Recycler 5 000 à 7 000 tonnes de béton
Des mains courantes et autres rampes d’escalier ont eu la chance, quant à elles, de rejoindre le monde de l’art, puisque le designer Victor Bois en a fait du mobilier, qui orne désormais la salle de spectacle rémoise Le Manège. D’autres éléments ont enfin pu alimenter les stocks des ressourceries Bell’Occas de Charleville-Mézières, Récup’air de Dizy, ou encore les hébergements de l’association Le club de prévention d’Epernay, qui lutte contre l’exclusion.
Quant au béton dont sont faits les bâtiments, il est destiné en partie à remblayer le site même où se tenaient les immeubles, mais il pourra aussi être transformé pour être recyclé et servir à nouveau pour des chantiers de construction. "Une fois que tout est à terre, on sépare la ferraille du béton, précise Arnaud Lapointe, chargé de travaux chez Melchiorre, l'entreprise en charge de la démolition. La ferraille part au recyclage et ensuite le béton est concassé sur site. Cela permettra de remblayer tout le parking et toutes les caves de chaque bâtiment. Le surplus sera envoyé chez les producteurs de préfabriqué de béton, pour servir à d'autres constructions".
Ce sera par exemple le cas de 5 000 à 7 000 tonnes de béton déconstruit issu des 35-37 et 39-45 rue Pierre Taittinger. "L'idée, c'est de réemployer tout le béton pour du pavage ou du cheminement par exemple, ou alors de le transformer en granulat pour faire renaître du béton nouveau à partir de l'ancien, poursuit Juliette Lefeu, directrice générale de Reims Habitat.
Le fait de réemployer sur place nous évite des acheminements de produits en décharge et les coûts que cela engendre.
Juliette Lefeu, directrice générale de Reims Habitat
Les gravats réutilisés sont par ailleurs analysés pour éviter de remettre dans le sol des matériaux pollués.
Un "effort" de 180 000 euros pour le bailleur social
En tout, environ 20% des matériaux et équipements de cet ensemble d’immeubles du quartier Croix-Rouge auront été valorisés à la fin du chantier. Une démolition "en douceur" qui a un coût : "Aujourd'hui, il n'y a pas encore de filière dédiée, constate Nelly Calon.

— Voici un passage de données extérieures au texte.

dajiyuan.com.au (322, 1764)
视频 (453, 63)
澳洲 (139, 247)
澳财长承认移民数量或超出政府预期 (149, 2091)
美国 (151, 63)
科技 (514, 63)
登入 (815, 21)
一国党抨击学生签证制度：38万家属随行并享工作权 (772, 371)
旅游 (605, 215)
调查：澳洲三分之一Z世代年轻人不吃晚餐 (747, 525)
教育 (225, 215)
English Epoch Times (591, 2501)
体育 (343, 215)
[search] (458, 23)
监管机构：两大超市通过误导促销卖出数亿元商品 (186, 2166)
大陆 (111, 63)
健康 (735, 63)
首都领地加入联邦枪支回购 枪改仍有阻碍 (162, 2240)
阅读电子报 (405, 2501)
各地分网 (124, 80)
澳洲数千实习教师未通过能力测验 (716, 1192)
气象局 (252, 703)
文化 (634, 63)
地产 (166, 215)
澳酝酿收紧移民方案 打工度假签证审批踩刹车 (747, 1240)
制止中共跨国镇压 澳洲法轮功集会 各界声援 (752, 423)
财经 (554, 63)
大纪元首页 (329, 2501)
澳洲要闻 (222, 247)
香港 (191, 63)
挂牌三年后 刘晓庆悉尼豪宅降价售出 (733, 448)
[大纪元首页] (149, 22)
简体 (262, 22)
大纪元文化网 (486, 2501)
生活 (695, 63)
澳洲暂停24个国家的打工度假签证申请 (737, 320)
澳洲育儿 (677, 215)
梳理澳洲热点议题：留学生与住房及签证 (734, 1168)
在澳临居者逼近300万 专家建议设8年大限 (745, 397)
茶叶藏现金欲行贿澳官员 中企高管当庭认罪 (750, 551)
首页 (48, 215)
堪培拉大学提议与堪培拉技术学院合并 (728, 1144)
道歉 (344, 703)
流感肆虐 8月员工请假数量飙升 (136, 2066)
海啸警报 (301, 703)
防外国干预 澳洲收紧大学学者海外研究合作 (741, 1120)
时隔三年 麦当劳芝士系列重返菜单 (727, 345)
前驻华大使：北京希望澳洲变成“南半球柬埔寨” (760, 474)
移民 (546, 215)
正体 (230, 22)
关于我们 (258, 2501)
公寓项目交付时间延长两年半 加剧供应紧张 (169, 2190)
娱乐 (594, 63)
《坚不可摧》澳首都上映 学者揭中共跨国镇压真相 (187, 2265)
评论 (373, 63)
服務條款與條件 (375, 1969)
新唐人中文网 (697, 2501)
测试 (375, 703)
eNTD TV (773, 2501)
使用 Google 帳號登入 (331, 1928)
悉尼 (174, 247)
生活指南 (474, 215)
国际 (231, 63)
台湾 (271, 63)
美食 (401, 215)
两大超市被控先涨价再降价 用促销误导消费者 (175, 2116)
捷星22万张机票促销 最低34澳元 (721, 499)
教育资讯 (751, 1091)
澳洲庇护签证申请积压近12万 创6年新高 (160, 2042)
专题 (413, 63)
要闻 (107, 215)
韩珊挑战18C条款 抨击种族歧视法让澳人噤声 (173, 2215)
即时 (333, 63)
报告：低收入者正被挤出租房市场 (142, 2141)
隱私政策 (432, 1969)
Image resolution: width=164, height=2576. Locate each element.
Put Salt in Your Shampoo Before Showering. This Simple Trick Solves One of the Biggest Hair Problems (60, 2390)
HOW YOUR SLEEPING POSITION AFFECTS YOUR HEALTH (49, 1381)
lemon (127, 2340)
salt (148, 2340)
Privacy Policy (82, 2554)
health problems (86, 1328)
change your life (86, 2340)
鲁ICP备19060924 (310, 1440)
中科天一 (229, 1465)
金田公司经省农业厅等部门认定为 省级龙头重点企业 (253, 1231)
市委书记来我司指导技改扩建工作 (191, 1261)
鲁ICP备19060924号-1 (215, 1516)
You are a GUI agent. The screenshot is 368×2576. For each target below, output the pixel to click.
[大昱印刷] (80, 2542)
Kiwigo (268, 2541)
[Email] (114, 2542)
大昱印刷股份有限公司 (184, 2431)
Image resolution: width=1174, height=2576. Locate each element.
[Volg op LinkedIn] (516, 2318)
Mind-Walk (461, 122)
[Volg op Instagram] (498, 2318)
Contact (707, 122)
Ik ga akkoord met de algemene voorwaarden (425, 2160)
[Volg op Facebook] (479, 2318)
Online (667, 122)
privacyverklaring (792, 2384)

Donc pour avoir une déconstruction soignée, Reims Habitat a dépensé 180 000 euros pour la dépose et le réemploi du second œuvre. En revanche, il y a aussi un gain financier puisque tout ce qui est réemployé ne sera pas acheté, et cela représente 150 000 euros gagnés. Il y a donc un delta de 30 000 euros de dépense qu'on ne peut pas éviter pour le moment. Reims Habitat espère que la mise en place d'une filière plus structurée, avec plusieurs ressourceries, pourrait lui permettre de faire baisser ces coûts.
Dans tous les cas, le bailleur souhaite poursuivre dans cette démarche et annonce qu’au moins 10% des matériaux de gros œuvre et 30% des équipements de la dizaine de logements actuellement en construction rue Croix-Saint-Marc à Reims devront être issus du recyclage ou du réemploi.